I've seen them up on skyline drive during the summer so they are definitely up there.


----------



## JERRY (Sep 30, 2007)

They are like the geese. They like the golf course and private ground.


----------



## hoghunter011583 (Jul 21, 2008)

Salt lake is full of turkeys, not nearly as many as park city those people over there are a different kind.


----------



## Buckfinder (May 23, 2009)

I always see them in the fall while deer hunting but in the area that I hunt they are no where to be found in the spring.


----------



## WasatchOutdoors (Sep 26, 2007)

I wouldn't be surprised to hear that they are on this side of the hill. They've had them over the hill in Morgan on the hardscrabble unit for a while now and it's wouldnt be too shocking to hear they've found their way over the ridge. 

On a side note, just north of there in south ogden my daughter has been seeing several along the hillside above a house she babysits at.


----------



## doody (Apr 2, 2009)

funny that you mention golf courses...  ...gobble gobble. Click on the pic for some grainy, flinchy video


----------



## hoghunter011583 (Jul 21, 2008)

sweet I can "road hunt" turkeys!!!


----------



## Mojo1 (Sep 8, 2007)

hoghunter011583 said:


> sweet I can "road hunt" turkeys!!!


 :mrgreen: I once drove down in the creek bottom on our ranch in Ok. I parked and when I kicked the door open, the door chime went off. A tom instantly rattled off right above me. I had un-knowingly parked right below a roosted flock. I eased the door shut, the turkeys never flushed and I stood quietly until daylight listening to him gobble, he was one of the easiest Toms I ever killed.

:lol:


----------



## BPturkeys (Sep 13, 2007)

Mojo1 said:


> hoghunter011583 said:
> 
> 
> > sweet I can "road hunt" turkeys!!!
> ...


Funny what will make them old boys sound off some times. You can believe it or not but this is true...two years ago an old tom crept silently right in behind me and when I shifted to the side to relieve a small amount of gas that had been building for the past hour and let a small but piercing fart, the old Tom gobbled twice and then just stood there and let me shoot him. True story...honest to G


----------



## Mojo1 (Sep 8, 2007)

Oh I believe you, my nephew once cause one to fire up when he racked a shell into the chamber of his 870 loudly, that tom didn't last long either. 8) 

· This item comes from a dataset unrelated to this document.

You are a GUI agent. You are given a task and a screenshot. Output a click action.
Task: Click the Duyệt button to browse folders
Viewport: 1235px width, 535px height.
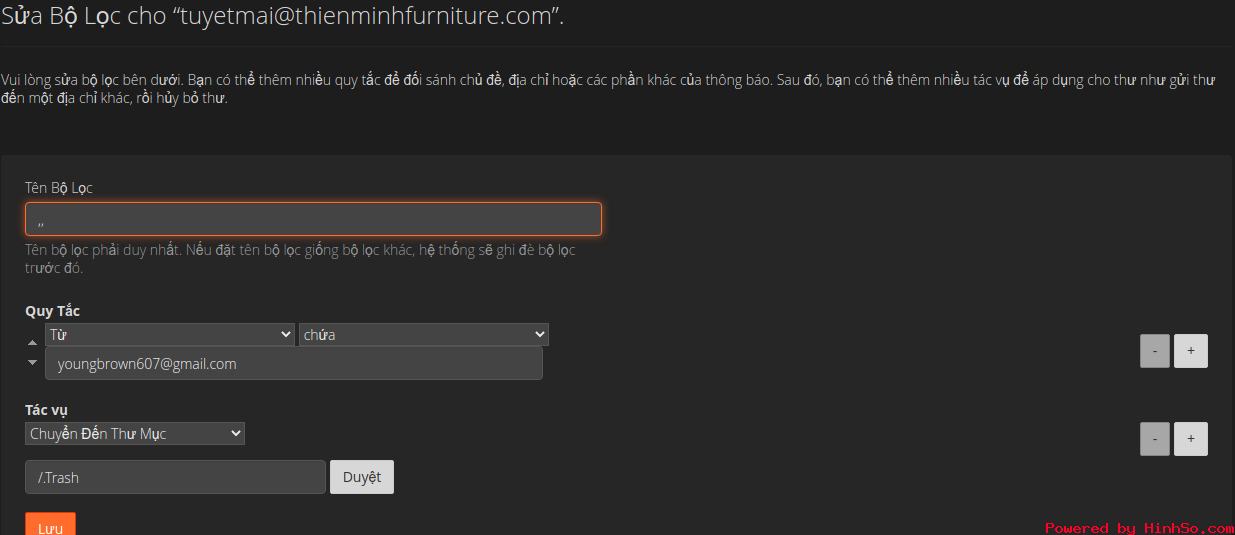[x=362, y=477]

I think it has to do a lot more with the pitch of the sound than the loudness of the sound. I know I use a yote holwer as a locator call, doesn't matter what sound you make as long as you hit in a certain pitch range, they sound off. ditto on a hawk call.


----------



## birdman (Nov 21, 2007)

Another productive method of eliciting a shock gobble is hunting with an overweight, out-of-shape, asthmatic. Had a fired up gobbler respond to his coughing several times. I don't think we ever did kill that bird however. Haven't hunted with him since.


----------